Recently, I had an unpleasant interaction with a coworker. As aforementioned, I shake a lot of things off, and let a lot roll off my shoulders, but I was honestly kind of pissed. I complained about it, and kind of talked through it, and made a conscious decision to treat what happened as a bad moment that I wouldn’t allow to bother me or ruin an otherwise good day. And I feel a million times better than I would have if I had decided to let that 20 second conversation dictate my day — or even my relationship with that coworker.
When we wake up each morning, we only have so much energy. Caffeine obviously helps, but I don’t think it actually increases your net energy for the day — it just releases more earlier, and leaves you more drained once it wears off. And energy isn’t just about the brainpower we use at work or the physical labor we exert in the gym, it’s about what occupies our minds. When we fume and seethe and fixate on things that really don’t matter, we waste a finite amount of energy that ultimately could have been directed at something positive or productive.

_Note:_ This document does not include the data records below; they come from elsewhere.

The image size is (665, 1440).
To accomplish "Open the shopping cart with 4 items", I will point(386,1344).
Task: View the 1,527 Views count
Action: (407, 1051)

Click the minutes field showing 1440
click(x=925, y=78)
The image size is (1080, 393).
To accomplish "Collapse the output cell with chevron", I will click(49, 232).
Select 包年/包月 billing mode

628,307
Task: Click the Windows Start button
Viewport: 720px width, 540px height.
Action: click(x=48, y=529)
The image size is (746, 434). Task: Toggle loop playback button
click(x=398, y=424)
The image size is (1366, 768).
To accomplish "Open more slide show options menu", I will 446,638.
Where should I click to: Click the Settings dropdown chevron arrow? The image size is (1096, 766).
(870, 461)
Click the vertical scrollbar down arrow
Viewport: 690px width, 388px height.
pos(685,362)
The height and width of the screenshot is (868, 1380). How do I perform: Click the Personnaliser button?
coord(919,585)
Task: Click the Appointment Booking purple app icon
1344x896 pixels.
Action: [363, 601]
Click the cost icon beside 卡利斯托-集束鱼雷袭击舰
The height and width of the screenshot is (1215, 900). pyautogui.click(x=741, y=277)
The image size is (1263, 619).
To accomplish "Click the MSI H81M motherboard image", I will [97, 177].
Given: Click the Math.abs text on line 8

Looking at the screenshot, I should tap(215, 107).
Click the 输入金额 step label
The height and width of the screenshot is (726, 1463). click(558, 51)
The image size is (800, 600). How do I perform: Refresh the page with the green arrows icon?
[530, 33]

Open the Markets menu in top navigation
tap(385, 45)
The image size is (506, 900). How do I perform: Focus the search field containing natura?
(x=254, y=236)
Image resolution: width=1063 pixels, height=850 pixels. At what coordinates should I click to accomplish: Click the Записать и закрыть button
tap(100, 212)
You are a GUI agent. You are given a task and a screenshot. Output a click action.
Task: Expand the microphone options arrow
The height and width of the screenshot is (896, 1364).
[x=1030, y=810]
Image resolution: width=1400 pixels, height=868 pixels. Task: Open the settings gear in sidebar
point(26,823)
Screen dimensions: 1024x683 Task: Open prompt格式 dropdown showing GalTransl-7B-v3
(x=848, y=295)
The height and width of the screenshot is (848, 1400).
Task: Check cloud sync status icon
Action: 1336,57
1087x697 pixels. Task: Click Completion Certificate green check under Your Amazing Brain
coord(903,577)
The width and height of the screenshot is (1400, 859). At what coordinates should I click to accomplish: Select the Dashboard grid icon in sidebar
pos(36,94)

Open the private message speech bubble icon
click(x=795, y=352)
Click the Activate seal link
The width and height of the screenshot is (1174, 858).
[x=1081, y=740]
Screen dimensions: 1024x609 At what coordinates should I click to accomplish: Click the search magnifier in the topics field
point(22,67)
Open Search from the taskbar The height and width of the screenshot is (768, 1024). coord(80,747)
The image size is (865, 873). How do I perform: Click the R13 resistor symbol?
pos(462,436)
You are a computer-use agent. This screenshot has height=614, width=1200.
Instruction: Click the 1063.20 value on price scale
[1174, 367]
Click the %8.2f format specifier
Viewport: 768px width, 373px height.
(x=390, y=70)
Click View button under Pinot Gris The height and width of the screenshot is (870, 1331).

Obviously, nothing is set in stone, and nothing is black and white. My roommate works at a nonprofit focused on saving kids being abused — usually sexually — and sees some really fucked up shit on a daily basis. Things like that are bound to take a toll on anyone. Sometimes, little things can add up. Like, one thing after another goes wrong at work, the guy you got excited about gets back with his ex, and your friends flake on the plans you made. And by like, 7:30, you’re on the verge of a nervous breakdown. Trust me, I’ve been there, and it sucks, and you’re allowed to be upset. But taking ownership of your attitude and your mindset is an empowering thing. It doesn’t mean you’re immune to human emotion — or even overreaction. It means you’re making a choice control your emotions instead of letting your emotions control you.